Precision	Without Cache	With Cache	Time Reduction
BF16	66 sec	23 sec	~65% faster
FP8	504 sec	34 sec	~93% faster

Docker

No changes are required in the Dockerfile as recipe cache is specific to the model and use case. Use the -e flag to set the environment variable:

-e PT_HPU_RECIPE_CACHE_CONFIG='/tmp/llama3_8b_recipe_cache/',True,8192

Bucket Management¶

vLLM warmup time is determined by the number of HPU graphs that must be compiled to support dynamic shapes, which are influenced by the batch_size and sequence_length. For more details, see Bucketing mechanism.

The following parameters define the upper limit for graph compilation. Setting them based on max_model_len ensures that additional graphs are not compiled during runtime:

Sequence length max (VLLM_PROMPT_SEQ_BUCKET_MAX): max_model_len
Block size max (VLLM_DECODE_BLOCK_BUCKET_MAX): max(128, (max_num_seqs*2048)/block_size)

In addition, it is recommended to follow the guidelines for setting initial bucket parameters mentioned in Recommended vLLM Parameters.

Experimental Features¶

Exponential Bucketing¶

Setting VLLM_EXPONENTIAL_BUCKETING=True enables exponential bucketing instead of the default linear grid method. This can reduce the number of buckets and warmup time by up to 80%, while generally maintaining equivalent inference performance. However, in some configurations, it may cause a performance drop due to increased padding. This setting is particularly effective for BF16 and FP8 models.

Runtime Scale Patching¶

vLLM warmup time for FP8 models is significantly longer than for BF16 due to additional graph compilations triggered by varying constant scale values in quantized model layers.

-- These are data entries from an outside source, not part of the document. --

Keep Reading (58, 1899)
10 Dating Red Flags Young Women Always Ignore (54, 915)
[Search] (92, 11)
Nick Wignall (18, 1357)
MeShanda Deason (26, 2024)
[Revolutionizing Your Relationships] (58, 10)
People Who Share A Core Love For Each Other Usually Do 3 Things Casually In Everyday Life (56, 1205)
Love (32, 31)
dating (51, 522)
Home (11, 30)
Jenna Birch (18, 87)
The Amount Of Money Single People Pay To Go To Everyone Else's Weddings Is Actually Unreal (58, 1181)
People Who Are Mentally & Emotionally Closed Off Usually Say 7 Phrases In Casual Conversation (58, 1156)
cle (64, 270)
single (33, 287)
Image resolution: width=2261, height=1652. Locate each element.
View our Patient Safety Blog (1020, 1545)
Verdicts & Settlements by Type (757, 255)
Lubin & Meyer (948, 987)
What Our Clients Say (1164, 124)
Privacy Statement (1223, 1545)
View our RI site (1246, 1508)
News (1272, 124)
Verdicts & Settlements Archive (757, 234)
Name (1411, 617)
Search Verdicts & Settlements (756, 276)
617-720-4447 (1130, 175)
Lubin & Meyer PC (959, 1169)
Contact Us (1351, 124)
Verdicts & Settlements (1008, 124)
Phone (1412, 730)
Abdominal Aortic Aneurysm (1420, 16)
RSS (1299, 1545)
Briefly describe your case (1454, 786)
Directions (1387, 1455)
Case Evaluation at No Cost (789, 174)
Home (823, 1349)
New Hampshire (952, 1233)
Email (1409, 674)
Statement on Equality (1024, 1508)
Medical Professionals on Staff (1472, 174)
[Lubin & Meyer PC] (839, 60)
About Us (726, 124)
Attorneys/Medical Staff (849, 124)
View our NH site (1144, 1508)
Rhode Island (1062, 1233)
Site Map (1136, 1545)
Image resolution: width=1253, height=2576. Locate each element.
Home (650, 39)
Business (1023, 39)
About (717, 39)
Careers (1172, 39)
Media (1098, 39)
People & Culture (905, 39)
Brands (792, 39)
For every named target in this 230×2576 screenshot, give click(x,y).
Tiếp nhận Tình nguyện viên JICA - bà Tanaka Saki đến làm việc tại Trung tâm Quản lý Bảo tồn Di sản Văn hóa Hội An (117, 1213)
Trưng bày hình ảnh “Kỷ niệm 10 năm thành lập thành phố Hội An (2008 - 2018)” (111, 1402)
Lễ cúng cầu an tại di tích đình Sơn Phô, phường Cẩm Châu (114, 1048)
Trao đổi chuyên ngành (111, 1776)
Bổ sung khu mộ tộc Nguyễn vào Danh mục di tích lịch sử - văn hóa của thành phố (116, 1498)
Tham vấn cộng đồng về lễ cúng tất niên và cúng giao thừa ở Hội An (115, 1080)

FP8 warmup time can be reduced by setting the RUNTIME_SCALE_PATCHING=1 environment variable and selecting a hardware-aligned per-tensor scale_method provided by the INC JSON config. This feature is recommended for larger models (e.g., 70B or 405B). When combined with VLLM_EXPONENTIAL_BUCKETING for FP8 models, it can reduce warmup time by up to 90%.